Please give a word-for-word repeat of the line containing "Given: Click the 天眼查 watermark logo near 导出" and all lines that come after it in the entries below, ending at the last line.

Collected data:
---
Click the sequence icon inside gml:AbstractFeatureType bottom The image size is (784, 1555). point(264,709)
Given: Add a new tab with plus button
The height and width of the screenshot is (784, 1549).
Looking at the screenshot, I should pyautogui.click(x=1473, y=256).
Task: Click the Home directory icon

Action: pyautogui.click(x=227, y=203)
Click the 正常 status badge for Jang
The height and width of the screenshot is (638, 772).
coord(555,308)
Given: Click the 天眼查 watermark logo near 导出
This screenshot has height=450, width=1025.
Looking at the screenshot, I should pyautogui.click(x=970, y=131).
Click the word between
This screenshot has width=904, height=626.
---
**Completed task**
Given: Click the 天眼查 watermark logo near 导出
This screenshot has height=450, width=1025.
Looking at the screenshot, I should pyautogui.click(x=970, y=131).
Click the word between
This screenshot has width=904, height=626.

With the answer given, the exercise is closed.